First, the justices will be on hand at the Montesano High School commons on Wednesday from 5:45 p.m.-6:45 p.m. There, they will participate in a community forum.
The next day, the justices will hear oral arguments for State of Washington v. Bassett at the Grays Harbor County courthouse in Montesano.
Brian Bassett is a convicted triple-murderer. In 2017, an appeals court decision said he should be resentenced.
Bassett, now in his late 30s, was convicted in 1996 of killing his parents and 5-year-old brother in their McCleary home. He was 16 at the time of the killings. He was tried as an adult and convicted of three counts of aggravated first degree murder, which can carry the death penalty. But juveniles in Washington are not subject to capital punishment and then Superior Court Judge Gordon Godfrey sentenced Bassett to life without the possibility of parole, mandatory at the time.

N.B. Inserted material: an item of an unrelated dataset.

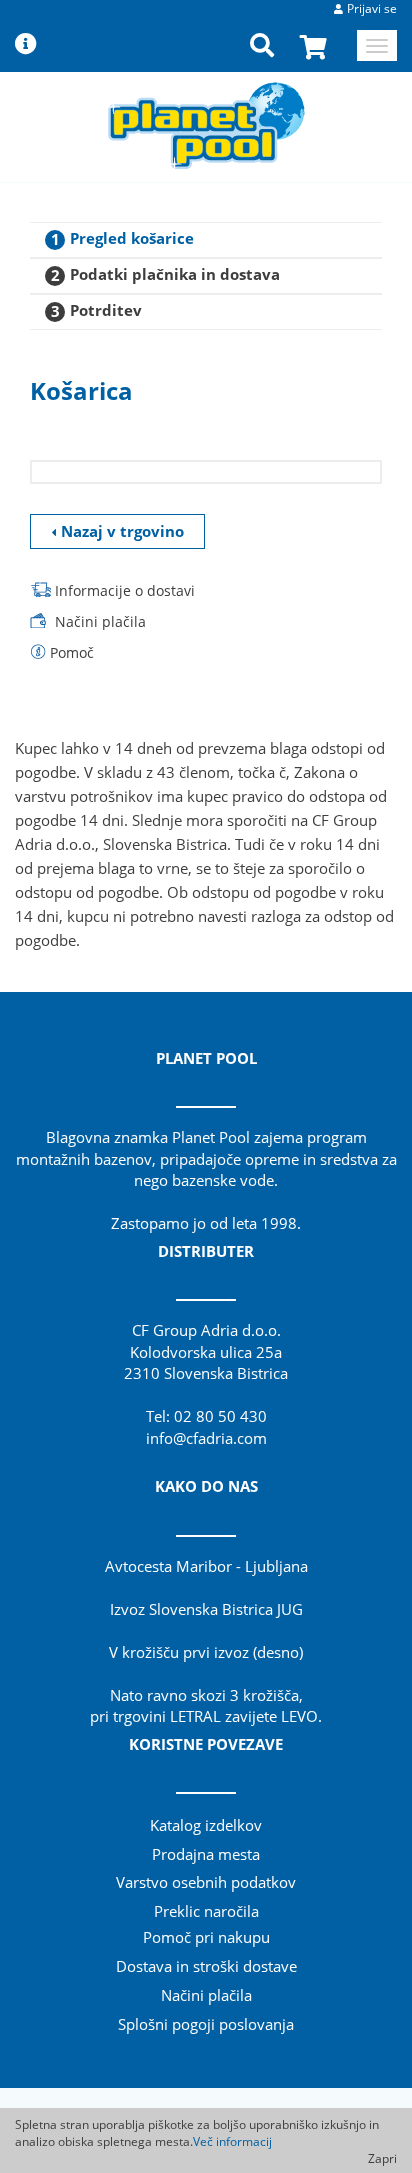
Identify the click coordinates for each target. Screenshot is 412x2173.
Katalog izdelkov (206, 1825)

Bassett’s case had already been remanded for sentencing once before in 2015. That time, the Appeals Court said the lower court needed to consider factors such as a difficult upbringing and progress he had made in rehabilitation. Grays Harbor Superior Court Judge David Edwards heard the case and did not find that a lighter sentence was warranted, imposing three consecutive life without parole sentences.
Following the appeals court decision that Bassett should be resentenced, Grays Harbor County Prosecuting Attorney Katie Svoboda asked the Supreme Court to review the decision.

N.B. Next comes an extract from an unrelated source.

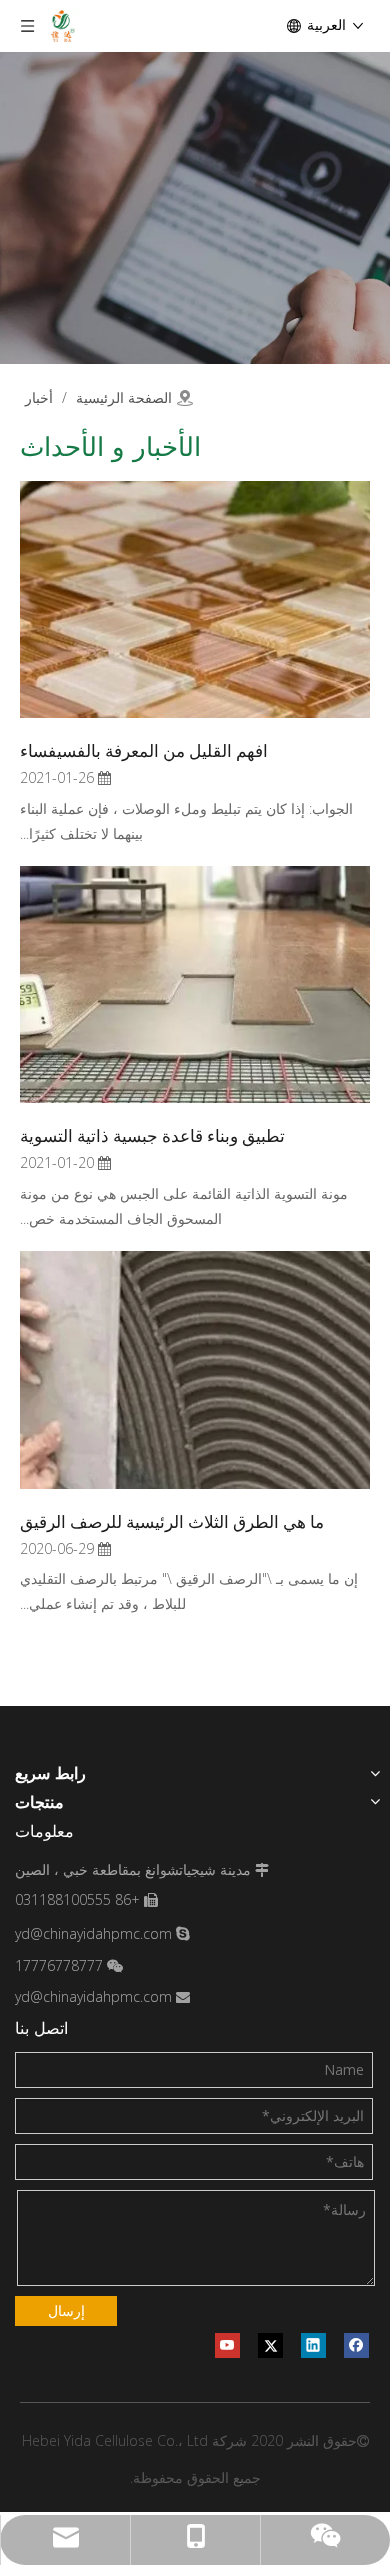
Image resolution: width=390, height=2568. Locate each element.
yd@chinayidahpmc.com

Bassett had been kicked out of his family’s home in 1995, returning days later to shoot his parents, Michael and Wendy Bassett, while his friend Nicholaus McDonald waited outside. McDonald also shot Michael Bassett. Brian Bassett’s 5-year-old brother was a witness and either Bassett or McDonald drowned the boy in a bathtub.
The Bassetts were well known in the East County area and the killings shocked the small community.
The two teens were captured in Oregon the day after the killings, when McDonald, who was 17, turned himself into police while Bassett slept.
The two were convicted of three counts of first degree aggravated murder.